Found Data, Surrogate Creators, and off-label usage

Some data do not have identifiable creators or their creators are long gone and cannot be contacted. Such “found data” are everywhere and the original reason that they were collected is largely unknown. It’s tempting to run off with such data if they appear to serve a given purpose, but some effort should be made to identify the data’s original purpose for being. In these cases the analyst must serve as a “surrogate creator” and put themselves in the position of understanding all of the aspects of the data that a creator would normally know.

Just because data were collected for a specific purpose does not mean they cannot be used to ask a different question. Such “off-label” uses of data can be very fruitful and creative use of data off-label can lead to breakthroughs in unrelated areas. However, one must still have a good understanding of the data’s creation because of all the context that comes attached to the data. That said, it is often the case that aspects of the data that were highly relevant to the original question are less relevant for the off label usage.

Example: Air pollution monitoring

Ambient air pollution data in the United States is collected primarily for regulatory purposes. The question that the data are attempting to answer is essentially “Are air pollution levels in this county higher than the national ambient air quality standard?” In order to answer this question, it’s important to have a rigorous standard for collecting the data so that the measurements are highly accurate and precise. It is incredibly important to all parties that the numbers are reliable. The methodology for measuring air pollution at federal monitors is known as the “federal reference method” and is documented as a Federal Information Processing Standard (FIPS). People who work in monitoring and who develop new monitors are highly aware of the need to reduce error and to maximize reliability.

However, when using monitoring data for epidemiological studies of air pollution and population health, the error in the data introduced at the monitoring level, while real, is often negligible in comparison to the the exposure measurement error that is introduced by assigning monitor values to members of the population. Epidemiological studies use the regulatory monitor data off-label because the data are numerous and freely available, and furthermore the errors in the monitor data are less relevant in the epidemiological setting than they are in the regulatory setting.

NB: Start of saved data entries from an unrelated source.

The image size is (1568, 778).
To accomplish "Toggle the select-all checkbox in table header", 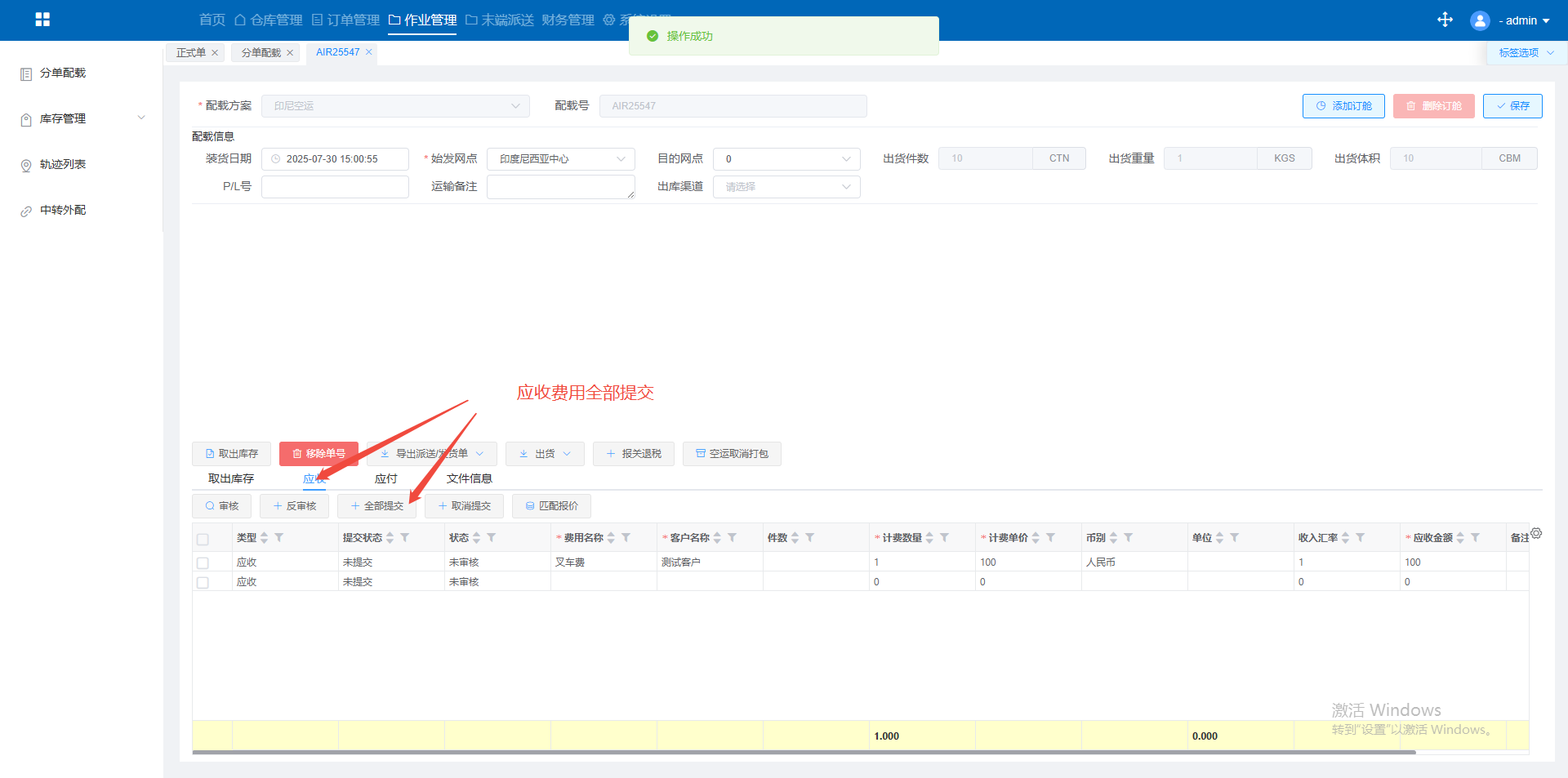I will (203, 539).
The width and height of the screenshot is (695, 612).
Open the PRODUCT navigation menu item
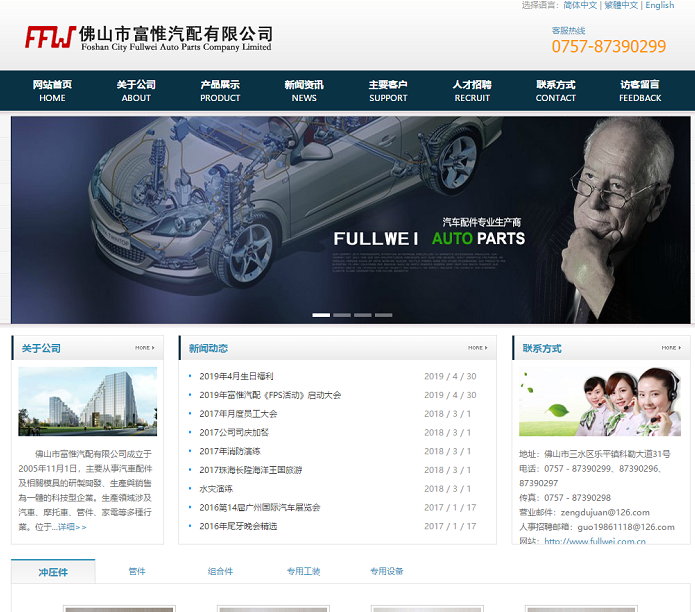220,91
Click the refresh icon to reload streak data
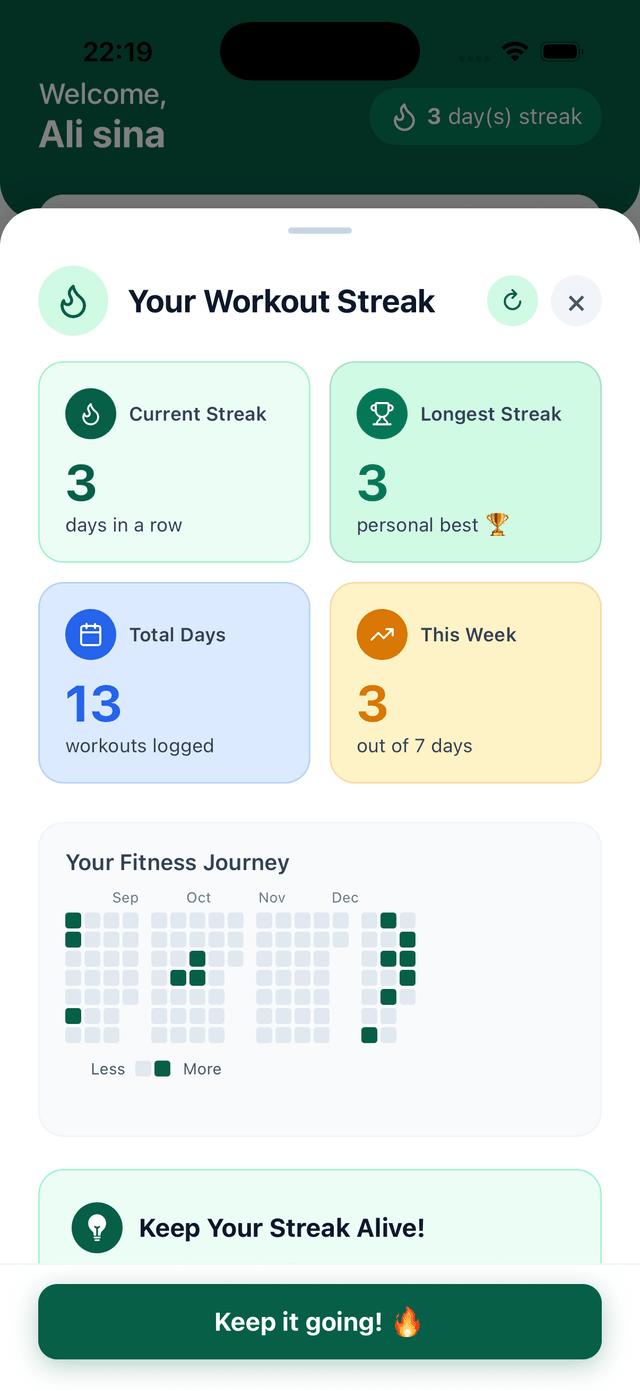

That said, I’ve been in numerous debates with engineers who are familiar with the way the monitors are built about how the errors in the monitoring might affect my epidemiological studies. They often insist (politely) that my results are not valid because the monitors are too variable. Now, I realize it doesn’t sound good when my argument is essentially, “I know my study is valid because the errors that I introduced by using your data and merging it with health data are way bigger than the measurement errors that your monitor produces!” But this is indeed the case. And the engineers were rightfully worried about their data being used in a different context.

While the engineers might sweat over the deviations produced by a given monitor, even in the worst case scenario, it’s unlikely that the scale of variation that they are worried about would have any impact on the health risk models that we were fitting to the data. I’m better off spending more time looking at the sensitivity of the models to the exposure measurement error rather than worry about individual monitor variability. Nevertheless, it’s through conversations with these engineers that I can get a sense of all the sources of variation in the data. Being aware of these sources of variability and communicating any uncertainties that may or may not result is a big part of building trust in my data analyses.